Records supplied: Begin

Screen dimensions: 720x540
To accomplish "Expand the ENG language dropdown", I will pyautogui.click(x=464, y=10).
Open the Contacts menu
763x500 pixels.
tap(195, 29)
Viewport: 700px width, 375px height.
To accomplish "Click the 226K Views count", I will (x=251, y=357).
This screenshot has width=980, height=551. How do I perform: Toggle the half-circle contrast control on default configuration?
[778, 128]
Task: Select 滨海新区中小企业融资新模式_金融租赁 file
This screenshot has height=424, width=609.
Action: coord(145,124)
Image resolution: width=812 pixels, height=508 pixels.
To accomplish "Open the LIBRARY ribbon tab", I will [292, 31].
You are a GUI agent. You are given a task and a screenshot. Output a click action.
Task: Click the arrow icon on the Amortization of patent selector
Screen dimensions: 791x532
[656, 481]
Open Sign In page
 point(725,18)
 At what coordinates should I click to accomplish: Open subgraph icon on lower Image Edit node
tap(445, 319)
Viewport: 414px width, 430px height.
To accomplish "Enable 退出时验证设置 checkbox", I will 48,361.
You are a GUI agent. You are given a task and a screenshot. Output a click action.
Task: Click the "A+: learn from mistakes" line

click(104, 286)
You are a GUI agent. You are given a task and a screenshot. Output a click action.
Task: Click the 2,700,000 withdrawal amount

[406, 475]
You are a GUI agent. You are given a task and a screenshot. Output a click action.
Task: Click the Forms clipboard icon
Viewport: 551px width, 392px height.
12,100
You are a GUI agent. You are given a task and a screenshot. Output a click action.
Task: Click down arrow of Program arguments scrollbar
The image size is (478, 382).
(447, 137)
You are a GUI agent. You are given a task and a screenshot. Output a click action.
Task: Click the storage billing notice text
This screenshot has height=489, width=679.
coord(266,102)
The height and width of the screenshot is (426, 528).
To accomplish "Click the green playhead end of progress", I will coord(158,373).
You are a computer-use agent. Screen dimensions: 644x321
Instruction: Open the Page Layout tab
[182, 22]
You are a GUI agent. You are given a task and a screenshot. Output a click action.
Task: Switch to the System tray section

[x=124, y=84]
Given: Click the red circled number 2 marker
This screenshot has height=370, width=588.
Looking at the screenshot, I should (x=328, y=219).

Records supplied: End

**Work task:** Find the line containing "Viewport: 414px width, 430px height.", then output it and every line after it to the end of the data, exactly.

**Answer to the exercise:**
Viewport: 414px width, 430px height.
To accomplish "Enable 退出时验证设置 checkbox", I will 48,361.
You are a GUI agent. You are given a task and a screenshot. Output a click action.
Task: Click the "A+: learn from mistakes" line

click(104, 286)
You are a GUI agent. You are given a task and a screenshot. Output a click action.
Task: Click the 2,700,000 withdrawal amount

[406, 475]
You are a GUI agent. You are given a task and a screenshot. Output a click action.
Task: Click the Forms clipboard icon
Viewport: 551px width, 392px height.
12,100
You are a GUI agent. You are given a task and a screenshot. Output a click action.
Task: Click down arrow of Program arguments scrollbar
The image size is (478, 382).
(447, 137)
You are a GUI agent. You are given a task and a screenshot. Output a click action.
Task: Click the storage billing notice text
This screenshot has height=489, width=679.
coord(266,102)
The height and width of the screenshot is (426, 528).
To accomplish "Click the green playhead end of progress", I will coord(158,373).
You are a computer-use agent. Screen dimensions: 644x321
Instruction: Open the Page Layout tab
[182, 22]
You are a GUI agent. You are given a task and a screenshot. Output a click action.
Task: Switch to the System tray section

[x=124, y=84]
Given: Click the red circled number 2 marker
This screenshot has height=370, width=588.
Looking at the screenshot, I should (x=328, y=219).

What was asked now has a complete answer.